I’ve also started crunching the commodity crop numbers for various “farm states,” such as states where House and Senate Agriculture Committee members are based. For example, Iowa (Tom Harkin, Charles Grassley & Steve King, Leonard Boswell) and Kansas (Bob Dole, Pat Roberts) are major farm states that have been well represented on the Agriculture Committees, including the chairmanships. They have had a lot of seniority. They must have had a lot of clout. Yes, they have. Unfortunately, most of the Agriculture Committee clout of farm state legislators has been used to secretly “subsidize agribusiness buyers, while lowering farm income.
That’s certainly been true of Republican Kansas, which has suffered severely under the farm programs. For example, back in the years 1948-1952, it took, on average, 6,213 bushels of wheat to pay a congressional salary. With help from Bob Dole and Pat Roberts, however, clout was used to lower wheat income. As a result, by 1996-2010, in took, on average, nearly seven times more wheat to pay those salaries, 41,235 bushels.37 Likewise, back in 1974 it took just 3,545 bushels of wheat to buy a 110-129 horsepower farm tractor, but in 2007 it took 11,420 bushels to buy a tractor of that size, and that’s after wheat prices, over a short period, had nearly doubled. In 2005, for example, it took more than 20,000 bushels of wheat to buy that tractor.38 Some clout for Kansas “agriculture” interests!

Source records
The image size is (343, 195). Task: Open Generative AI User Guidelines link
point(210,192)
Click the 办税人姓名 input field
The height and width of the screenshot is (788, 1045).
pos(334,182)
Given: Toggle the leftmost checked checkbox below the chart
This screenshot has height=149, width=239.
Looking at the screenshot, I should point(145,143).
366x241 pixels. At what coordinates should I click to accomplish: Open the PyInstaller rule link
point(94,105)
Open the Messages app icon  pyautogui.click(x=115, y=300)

_What you have to do_.
Please give everything in the farm subsidy passage from "I’ve also started" down to "lowering farm income." again, renaming "clout" as "influence". Nothing in the source records is needed here.

_Finished task_.
I’ve also started crunching the commodity crop numbers for various “farm states,” such as states where House and Senate Agriculture Committee members are based. For example, Iowa (Tom Harkin, Charles Grassley & Steve King, Leonard Boswell) and Kansas (Bob Dole, Pat Roberts) are major farm states that have been well represented on the Agriculture Committees, including the chairmanships. They have had a lot of seniority. They must have had a lot of influence. Yes, they have. Unfortunately, most of the Agriculture Committee influence of farm state legislators has been used to secretly “subsidize agribusiness buyers, while lowering farm income.